Re: Range Checking and Speed

20 Oct 2003


      Kevan Hashemi wrote:
...
Dear Frank and Adriaan,
...
From Frank:
If your version doesn't recognize `{$R-}', it's probably older and
doesn't do range-checking at all, so you don't need to worry.
Thank you, and I have determined that the indexing performed for the dynamic
schemata are as fast as my own pointer arithmetic. With the schemata instead
of pointer arithmetic, my code is now half as long, and far more readable.
Converting my code to GPC has been a real pleasure, and I continue to
discover new and delightful features.
...
From Adriaan:
I can hardly believe it's the generated code, but nothing is impossible
... If you send me the source code, I will have a look at it (but I
have very limited time available this month).
Your offer is most generous. I have done some work to try and make your
investigation simpler.
I am comparing the CW Pascal compiler issued about five years ago with the
GPC compiler I installed two months ago. The CW code runs in MacOS 9. The
GPC code runs in MacOS X from the UNIX terminal.
Here is my GPC test program:
program test;
var
    a:real;
    m,n,p:integer;
begin
    a:=1234.567;
    writeln('starting loop...');
    for m:=0 to 1000 do
        for n:=0 to 1000 do begin
            for p:=1 to 100 do begin
        { loop statement here }
            end;
        end;
    writeln('done.');
end.
In CW the code looks the same, but the variables are longreals and longints
so that they match the GPC sizes. As you can see, the loop statement gets
executed 100,000,000 times. I measure the execution time by counting seconds
in my head between the prints to the console. I'm using an 800 MHz iBook.
Here are my results:
loop          CW time      GPC time
statement       (s)          (s)
none            1             3
a:=a*a/a        6             13
a:=p            3             6
a:=round(a)     8             40
a:=sin(p)       15            40
...
Correction:
loop          CW time      GPC time
statement       (s)          (s)
a:=sin(p)        15           20 (not 40)
Below are timing results from testing on a 500MHz G4 with the results
linearly scaled to 800 MHz for comparison purposes.  I used calls to the
Mac OS  Microseconds system routine immediately before and after the
loops to gather the timing data.  For CW Pascal, level 4 global
optimization with peephole optimization and 7400 PPC instruction
scheduling was used (in other words, maximal optimizations).  For GPC, I
used a plain vanilla automake with no optimization argument for the
first column and a -O3 optimization argument for the second column.
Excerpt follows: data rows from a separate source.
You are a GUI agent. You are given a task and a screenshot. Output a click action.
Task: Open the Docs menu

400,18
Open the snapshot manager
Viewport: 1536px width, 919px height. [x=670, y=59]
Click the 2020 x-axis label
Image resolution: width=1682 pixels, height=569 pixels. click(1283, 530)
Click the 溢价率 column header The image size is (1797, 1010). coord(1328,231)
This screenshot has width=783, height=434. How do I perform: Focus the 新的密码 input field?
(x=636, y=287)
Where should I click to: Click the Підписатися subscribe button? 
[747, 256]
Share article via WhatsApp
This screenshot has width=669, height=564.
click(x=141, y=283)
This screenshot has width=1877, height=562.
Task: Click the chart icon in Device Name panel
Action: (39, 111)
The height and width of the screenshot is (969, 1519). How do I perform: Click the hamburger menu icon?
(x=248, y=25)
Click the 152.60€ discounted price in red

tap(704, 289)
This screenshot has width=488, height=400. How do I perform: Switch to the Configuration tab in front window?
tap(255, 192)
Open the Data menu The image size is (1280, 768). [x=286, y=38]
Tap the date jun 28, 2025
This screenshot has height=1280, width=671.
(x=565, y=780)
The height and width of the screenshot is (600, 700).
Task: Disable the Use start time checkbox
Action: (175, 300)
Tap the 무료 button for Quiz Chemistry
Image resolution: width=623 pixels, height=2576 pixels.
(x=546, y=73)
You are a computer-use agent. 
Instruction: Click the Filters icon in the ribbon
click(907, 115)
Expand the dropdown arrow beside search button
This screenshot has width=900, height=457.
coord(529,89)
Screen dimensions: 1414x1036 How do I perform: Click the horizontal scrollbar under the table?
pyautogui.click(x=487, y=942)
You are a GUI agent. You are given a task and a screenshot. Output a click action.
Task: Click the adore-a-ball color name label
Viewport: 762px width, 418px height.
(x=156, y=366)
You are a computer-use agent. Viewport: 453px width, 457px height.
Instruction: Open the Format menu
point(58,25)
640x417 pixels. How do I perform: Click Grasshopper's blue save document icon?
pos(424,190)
For CW Pascal testing, I used the CW Pro 7 Pascal update compiler for
compiling and tested running cooperative multitasking Mac OS 9.1.  For
GPC testing, I used Adriaan's gpc-3.3d6 version (built using gpc version
20030507, based on gcc-3.3) and tested running preemptive multitasking
Mac OS X 10.2.6.
The "a:=round_fp(a)" line is a new test which doesn't require the float
point to integer and integer to floating point conversions.  For this
test, I used the Mac OS system round function (from the fp unit) which
takes a double floating point argument and returns a rounded double
floating point result.  (Note for Mac OS users who may not be aware of
it, it is possible to use both the Pascal language integer returning
round and the Mac OS system double returning round in the same code. 
Although the means to do so are different in CW Pascal and GPC, both
support language features which provid for this possibility.)
loop          CW time      GPC time		GPC -O3 time
statement    (Scaled s)   (Scaled s)	      (Scaled s)
none            1.12          2.12			0.82
a:=a*a/a        6.06          6.40			5.36
a:=p            3.18          3.67			2.49
a:=round(a)     8.54          26.54			21.83
a:=round_fp(a)  5.79          7.33			6.13
a:=sin(p)       13.85         16.45			14.87
Overall, at least with my testing configuration and with the exception
of a:=round(a), there isn't much of a performance difference between GPC
and CW Pascal.  Unoptimized GPC code is slightly slower than fully
optimized CW Pascal code and optimized GPC code is slightly faster than
CW Pascal code for non-library call related code.  (The library call
code, round_fp and sin, ends up using Apple supplied code for both
compilers so the differences are really due to differences in Apple's
library call mechanics and code implemention between Mac OS 9.1 and Mac
OS X 10.2.6.)  In light of the 100,000,000 iteration count and the
"artifical" pattern of the test code, I think for a more realistic code
pattern mixture the speed differences between optimized CW Pascal and
optimized GPC will be noise level for most code.
Now, getting to the relatively large GPC difference with a:=round(a). 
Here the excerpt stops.